ACTION ITEM: All of the entries are to be printed exactly as they appear.

[Stored records]
-------

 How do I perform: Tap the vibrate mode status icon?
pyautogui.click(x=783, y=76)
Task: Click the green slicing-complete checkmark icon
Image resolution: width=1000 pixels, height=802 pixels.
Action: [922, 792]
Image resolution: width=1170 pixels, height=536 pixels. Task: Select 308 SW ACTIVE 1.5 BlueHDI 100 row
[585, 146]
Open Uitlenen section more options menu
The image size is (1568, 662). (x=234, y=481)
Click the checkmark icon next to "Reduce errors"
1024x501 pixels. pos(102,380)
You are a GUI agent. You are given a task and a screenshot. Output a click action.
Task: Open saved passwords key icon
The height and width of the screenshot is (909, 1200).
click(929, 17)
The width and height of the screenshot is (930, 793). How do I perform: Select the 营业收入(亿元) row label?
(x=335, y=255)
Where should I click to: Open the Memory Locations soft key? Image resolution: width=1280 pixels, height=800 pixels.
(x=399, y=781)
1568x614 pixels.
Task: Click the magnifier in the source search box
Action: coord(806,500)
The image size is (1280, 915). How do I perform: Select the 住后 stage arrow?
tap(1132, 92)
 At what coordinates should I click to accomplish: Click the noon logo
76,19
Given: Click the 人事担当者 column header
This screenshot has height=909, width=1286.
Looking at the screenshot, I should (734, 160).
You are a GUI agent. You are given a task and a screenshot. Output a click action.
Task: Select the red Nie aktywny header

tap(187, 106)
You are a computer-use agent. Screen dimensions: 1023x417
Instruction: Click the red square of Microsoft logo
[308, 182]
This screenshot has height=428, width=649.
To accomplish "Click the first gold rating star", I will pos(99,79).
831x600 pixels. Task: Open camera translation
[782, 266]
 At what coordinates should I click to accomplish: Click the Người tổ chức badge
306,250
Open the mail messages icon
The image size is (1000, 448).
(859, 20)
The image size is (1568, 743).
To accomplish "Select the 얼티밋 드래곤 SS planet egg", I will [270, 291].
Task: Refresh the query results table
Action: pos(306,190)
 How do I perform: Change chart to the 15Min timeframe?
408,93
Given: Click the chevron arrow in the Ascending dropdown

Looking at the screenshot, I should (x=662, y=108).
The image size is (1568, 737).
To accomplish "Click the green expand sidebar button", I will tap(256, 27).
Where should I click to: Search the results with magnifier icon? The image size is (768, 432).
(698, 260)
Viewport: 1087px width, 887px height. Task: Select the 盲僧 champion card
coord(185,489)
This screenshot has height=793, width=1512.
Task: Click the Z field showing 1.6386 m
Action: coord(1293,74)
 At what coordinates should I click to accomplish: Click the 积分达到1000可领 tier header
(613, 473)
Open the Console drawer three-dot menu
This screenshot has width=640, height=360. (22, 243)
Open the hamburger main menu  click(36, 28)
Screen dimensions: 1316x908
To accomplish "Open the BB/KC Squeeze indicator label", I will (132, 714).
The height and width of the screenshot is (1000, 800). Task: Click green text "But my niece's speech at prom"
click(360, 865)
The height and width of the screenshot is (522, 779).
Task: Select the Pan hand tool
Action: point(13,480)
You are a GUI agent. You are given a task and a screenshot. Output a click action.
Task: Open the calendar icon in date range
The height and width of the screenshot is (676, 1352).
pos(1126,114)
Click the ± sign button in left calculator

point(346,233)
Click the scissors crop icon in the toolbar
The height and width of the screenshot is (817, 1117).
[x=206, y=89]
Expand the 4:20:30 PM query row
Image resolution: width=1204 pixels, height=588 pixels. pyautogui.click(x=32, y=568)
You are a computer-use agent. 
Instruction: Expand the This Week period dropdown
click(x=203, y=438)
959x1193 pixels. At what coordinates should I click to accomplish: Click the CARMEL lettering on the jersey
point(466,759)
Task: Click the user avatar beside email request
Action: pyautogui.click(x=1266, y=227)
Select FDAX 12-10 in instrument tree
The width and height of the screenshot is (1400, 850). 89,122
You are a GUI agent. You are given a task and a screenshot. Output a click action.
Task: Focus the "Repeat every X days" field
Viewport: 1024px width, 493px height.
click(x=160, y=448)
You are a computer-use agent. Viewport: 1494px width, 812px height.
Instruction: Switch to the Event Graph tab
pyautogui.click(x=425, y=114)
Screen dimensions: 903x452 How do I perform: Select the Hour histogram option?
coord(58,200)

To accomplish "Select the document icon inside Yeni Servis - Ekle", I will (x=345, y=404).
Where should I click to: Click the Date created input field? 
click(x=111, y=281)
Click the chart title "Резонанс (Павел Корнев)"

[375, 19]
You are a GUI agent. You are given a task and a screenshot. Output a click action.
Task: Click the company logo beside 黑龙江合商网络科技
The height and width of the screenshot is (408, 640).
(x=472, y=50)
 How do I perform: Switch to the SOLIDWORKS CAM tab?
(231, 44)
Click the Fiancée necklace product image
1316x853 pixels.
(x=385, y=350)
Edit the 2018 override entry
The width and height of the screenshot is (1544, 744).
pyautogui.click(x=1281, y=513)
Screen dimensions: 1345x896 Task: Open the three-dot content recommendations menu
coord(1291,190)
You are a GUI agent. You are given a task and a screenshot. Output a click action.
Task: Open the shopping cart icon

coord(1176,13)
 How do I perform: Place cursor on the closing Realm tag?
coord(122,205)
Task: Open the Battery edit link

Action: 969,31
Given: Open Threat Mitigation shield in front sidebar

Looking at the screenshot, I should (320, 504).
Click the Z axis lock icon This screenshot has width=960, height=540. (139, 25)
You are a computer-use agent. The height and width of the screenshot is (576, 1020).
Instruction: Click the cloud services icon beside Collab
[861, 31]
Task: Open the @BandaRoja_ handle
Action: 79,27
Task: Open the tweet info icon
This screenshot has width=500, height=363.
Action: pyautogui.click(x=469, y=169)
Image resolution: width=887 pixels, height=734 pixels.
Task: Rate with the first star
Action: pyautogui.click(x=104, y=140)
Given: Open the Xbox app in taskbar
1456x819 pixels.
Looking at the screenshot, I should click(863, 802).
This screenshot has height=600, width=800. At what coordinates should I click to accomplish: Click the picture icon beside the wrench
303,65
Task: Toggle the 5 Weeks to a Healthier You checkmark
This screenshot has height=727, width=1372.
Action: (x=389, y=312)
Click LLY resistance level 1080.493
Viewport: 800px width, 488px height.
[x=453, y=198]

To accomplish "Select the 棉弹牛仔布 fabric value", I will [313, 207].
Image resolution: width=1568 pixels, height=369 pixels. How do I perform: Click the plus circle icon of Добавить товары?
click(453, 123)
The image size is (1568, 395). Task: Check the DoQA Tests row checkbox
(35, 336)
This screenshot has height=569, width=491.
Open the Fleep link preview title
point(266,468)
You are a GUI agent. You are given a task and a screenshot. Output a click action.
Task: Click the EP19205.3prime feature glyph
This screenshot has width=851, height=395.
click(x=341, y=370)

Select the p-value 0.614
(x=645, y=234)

-------

RESPONSE FOR THIS EXERCISE:
 How do I perform: Tap the vibrate mode status icon?
pyautogui.click(x=783, y=76)
Task: Click the green slicing-complete checkmark icon
Image resolution: width=1000 pixels, height=802 pixels.
Action: [922, 792]
Image resolution: width=1170 pixels, height=536 pixels. Task: Select 308 SW ACTIVE 1.5 BlueHDI 100 row
[585, 146]
Open Uitlenen section more options menu
The image size is (1568, 662). (x=234, y=481)
Click the checkmark icon next to "Reduce errors"
1024x501 pixels. pos(102,380)
You are a GUI agent. You are given a task and a screenshot. Output a click action.
Task: Open saved passwords key icon
The height and width of the screenshot is (909, 1200).
click(929, 17)
The width and height of the screenshot is (930, 793). How do I perform: Select the 营业收入(亿元) row label?
(x=335, y=255)
Where should I click to: Open the Memory Locations soft key? Image resolution: width=1280 pixels, height=800 pixels.
(x=399, y=781)
1568x614 pixels.
Task: Click the magnifier in the source search box
Action: coord(806,500)
The image size is (1280, 915). How do I perform: Select the 住后 stage arrow?
tap(1132, 92)
 At what coordinates should I click to accomplish: Click the noon logo
76,19
Given: Click the 人事担当者 column header
This screenshot has height=909, width=1286.
Looking at the screenshot, I should (734, 160).
You are a GUI agent. You are given a task and a screenshot. Output a click action.
Task: Select the red Nie aktywny header

tap(187, 106)
You are a computer-use agent. Screen dimensions: 1023x417
Instruction: Click the red square of Microsoft logo
[308, 182]
This screenshot has height=428, width=649.
To accomplish "Click the first gold rating star", I will pos(99,79).
831x600 pixels. Task: Open camera translation
[782, 266]
 At what coordinates should I click to accomplish: Click the Người tổ chức badge
306,250
Open the mail messages icon
The image size is (1000, 448).
(859, 20)
The image size is (1568, 743).
To accomplish "Select the 얼티밋 드래곤 SS planet egg", I will [270, 291].
Task: Refresh the query results table
Action: pos(306,190)
 How do I perform: Change chart to the 15Min timeframe?
408,93
Given: Click the chevron arrow in the Ascending dropdown

Looking at the screenshot, I should (x=662, y=108).
The image size is (1568, 737).
To accomplish "Click the green expand sidebar button", I will tap(256, 27).
Where should I click to: Search the results with magnifier icon? The image size is (768, 432).
(698, 260)
Viewport: 1087px width, 887px height. Task: Select the 盲僧 champion card
coord(185,489)
This screenshot has height=793, width=1512.
Task: Click the Z field showing 1.6386 m
Action: coord(1293,74)
 At what coordinates should I click to accomplish: Click the 积分达到1000可领 tier header
(613, 473)
Open the Console drawer three-dot menu
This screenshot has width=640, height=360. (22, 243)
Open the hamburger main menu  click(36, 28)
Screen dimensions: 1316x908
To accomplish "Open the BB/KC Squeeze indicator label", I will (132, 714).
The height and width of the screenshot is (1000, 800). Task: Click green text "But my niece's speech at prom"
click(360, 865)
The height and width of the screenshot is (522, 779).
Task: Select the Pan hand tool
Action: point(13,480)
You are a GUI agent. You are given a task and a screenshot. Output a click action.
Task: Open the calendar icon in date range
The height and width of the screenshot is (676, 1352).
pos(1126,114)
Click the ± sign button in left calculator

point(346,233)
Click the scissors crop icon in the toolbar
The height and width of the screenshot is (817, 1117).
[x=206, y=89]
Expand the 4:20:30 PM query row
Image resolution: width=1204 pixels, height=588 pixels. pyautogui.click(x=32, y=568)
You are a computer-use agent. 
Instruction: Expand the This Week period dropdown
click(x=203, y=438)
959x1193 pixels. At what coordinates should I click to accomplish: Click the CARMEL lettering on the jersey
point(466,759)
Task: Click the user avatar beside email request
Action: pyautogui.click(x=1266, y=227)
Select FDAX 12-10 in instrument tree
The width and height of the screenshot is (1400, 850). 89,122
You are a GUI agent. You are given a task and a screenshot. Output a click action.
Task: Focus the "Repeat every X days" field
Viewport: 1024px width, 493px height.
click(x=160, y=448)
You are a computer-use agent. Viewport: 1494px width, 812px height.
Instruction: Switch to the Event Graph tab
pyautogui.click(x=425, y=114)
Screen dimensions: 903x452 How do I perform: Select the Hour histogram option?
coord(58,200)

To accomplish "Select the document icon inside Yeni Servis - Ekle", I will (x=345, y=404).
Where should I click to: Click the Date created input field? 
click(x=111, y=281)
Click the chart title "Резонанс (Павел Корнев)"

[375, 19]
You are a GUI agent. You are given a task and a screenshot. Output a click action.
Task: Click the company logo beside 黑龙江合商网络科技
The height and width of the screenshot is (408, 640).
(x=472, y=50)
 How do I perform: Switch to the SOLIDWORKS CAM tab?
(231, 44)
Click the Fiancée necklace product image
1316x853 pixels.
(x=385, y=350)
Edit the 2018 override entry
The width and height of the screenshot is (1544, 744).
pyautogui.click(x=1281, y=513)
Screen dimensions: 1345x896 Task: Open the three-dot content recommendations menu
coord(1291,190)
You are a GUI agent. You are given a task and a screenshot. Output a click action.
Task: Open the shopping cart icon

coord(1176,13)
 How do I perform: Place cursor on the closing Realm tag?
coord(122,205)
Task: Open the Battery edit link

Action: 969,31
Given: Open Threat Mitigation shield in front sidebar

Looking at the screenshot, I should (320, 504).
Click the Z axis lock icon This screenshot has width=960, height=540. (139, 25)
You are a computer-use agent. The height and width of the screenshot is (576, 1020).
Instruction: Click the cloud services icon beside Collab
[861, 31]
Task: Open the @BandaRoja_ handle
Action: 79,27
Task: Open the tweet info icon
This screenshot has width=500, height=363.
Action: pyautogui.click(x=469, y=169)
Image resolution: width=887 pixels, height=734 pixels.
Task: Rate with the first star
Action: pyautogui.click(x=104, y=140)
Given: Open the Xbox app in taskbar
1456x819 pixels.
Looking at the screenshot, I should click(863, 802).
This screenshot has height=600, width=800. At what coordinates should I click to accomplish: Click the picture icon beside the wrench
303,65
Task: Toggle the 5 Weeks to a Healthier You checkmark
This screenshot has height=727, width=1372.
Action: (x=389, y=312)
Click LLY resistance level 1080.493
Viewport: 800px width, 488px height.
[x=453, y=198]

To accomplish "Select the 棉弹牛仔布 fabric value", I will [313, 207].
Image resolution: width=1568 pixels, height=369 pixels. How do I perform: Click the plus circle icon of Добавить товары?
click(453, 123)
The image size is (1568, 395). Task: Check the DoQA Tests row checkbox
(35, 336)
This screenshot has height=569, width=491.
Open the Fleep link preview title
point(266,468)
You are a GUI agent. You are given a task and a screenshot. Output a click action.
Task: Click the EP19205.3prime feature glyph
This screenshot has width=851, height=395.
click(x=341, y=370)

Select the p-value 0.614
(x=645, y=234)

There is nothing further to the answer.